Testing will be comprehensive and follow the patterns of `@vainplex/openclaw-cortex`, using Node.js's built-in test runner.

- **Unit Tests:** Each class (`EntityExtractor`, `FactStore`, `LlmEnhancer`, etc.) will have its own test file (e.g., `fact-store.test.ts`). Tests will use mock objects for dependencies like the logger and file system.
- **Integration Tests:** `hooks.test.ts` will test the end-to-end flow by simulating OpenClaw hook events and asserting that the correct file system changes occur.
- **Configuration Tests:** `config.test.ts` will verify that default values are applied correctly and that invalid configurations are handled gracefully.
- **CI/CD:** Tests will be run automatically in a CI pipeline on every commit.

---

## 11. Migration Guide

This section outlines the process for decommissioning the old Python scripts and migrating to the new plugin.

1.  **Disable Old Services:** Stop and disable the `systemd` services and timers for `entity-extractor-stream.py`, `smart-extractor.py`, `knowledge-engine.py`, and `cortex-loops-stream.py`.
    ```bash
    systemctl stop entity-extractor-stream.service smart-extractor.timer knowledge-engine.service cortex-loops.timer
    systemctl disable entity-extractor-stream.service smart-extractor.timer knowledge-engine.service cortex-loops.timer
    ```

2.  **Install the Plugin:** Install the `@vainplex/openclaw-knowledge-engine` plugin into OpenClaw according to standard procedures.

3.  **Configure the Plugin:** Create a configuration file at `~/.clawd/plugins/openclaw-knowledge-engine.json` (or the equivalent path) using the schema from section 9. Ensure the `workspace` directory is set to the desired location.

4.  **Data Migration (Optional):**
    - **Entities:** A one-time script (`./scripts/migrate-entities.js`) will be provided to convert the old `~/.cortex/knowledge/entities.json` format to the new `Entity` format defined in `src/types.ts`.
    - **Facts:** As the old `knowledge-engine.py` had a different structure and no durable fact store equivalent to `facts.json`, facts will not be migrated. The system will start with a fresh fact store.
    - **TypeDB:** No migration from TypeDB will be provided.
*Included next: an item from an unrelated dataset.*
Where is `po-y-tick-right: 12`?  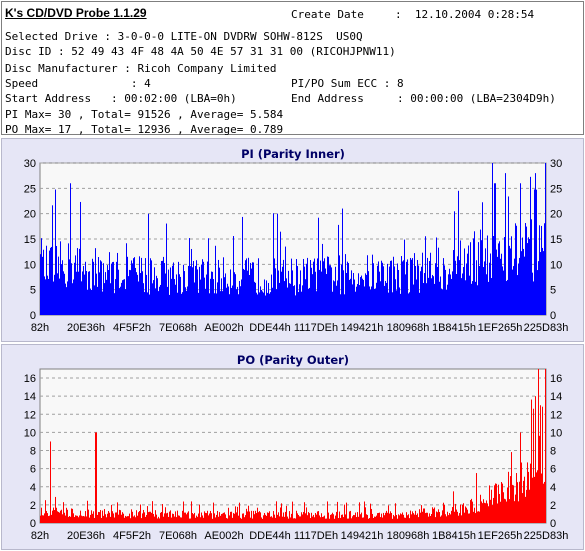
po-y-tick-right: 12 is located at coordinates (556, 415).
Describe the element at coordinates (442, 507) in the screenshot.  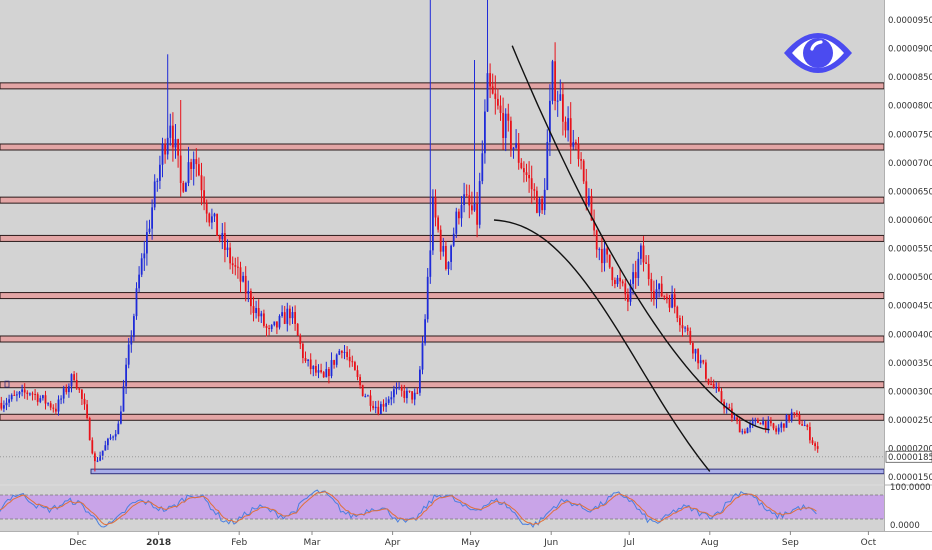
I see `oscillator-band` at that location.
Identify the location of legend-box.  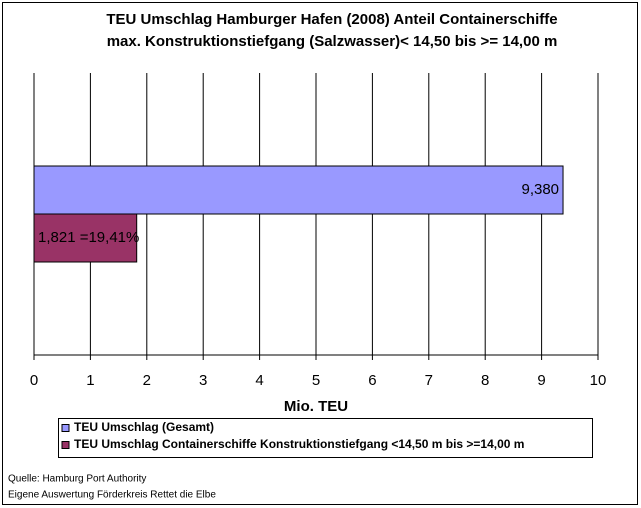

5.  **Enable and Restart:** Enable the plugin in OpenClaw's main configuration and restart the OpenClaw instance. Monitor the logs for successful initialization.

---

## 12. Performance Requirements

- **Message Hook Overhead:** The synchronous part of the message hook (regex extraction) must complete in under **5ms** on average to avoid delaying the message processing pipeline.
- **LLM Latency:** LLM processing is asynchronous and batched, so it does not block the main thread. However, the total time to analyze a batch should be logged and monitored.
- **Memory Usage:** The plugin's heap size should not exceed **100MB** under normal load, assuming the configured `maxEntities` and `maxFacts` limits.
- **CPU Usage:** Background maintenance tasks (decay, embeddings sync) should be staggered and have low CPU impact, consuming less than 5% of a single core while running.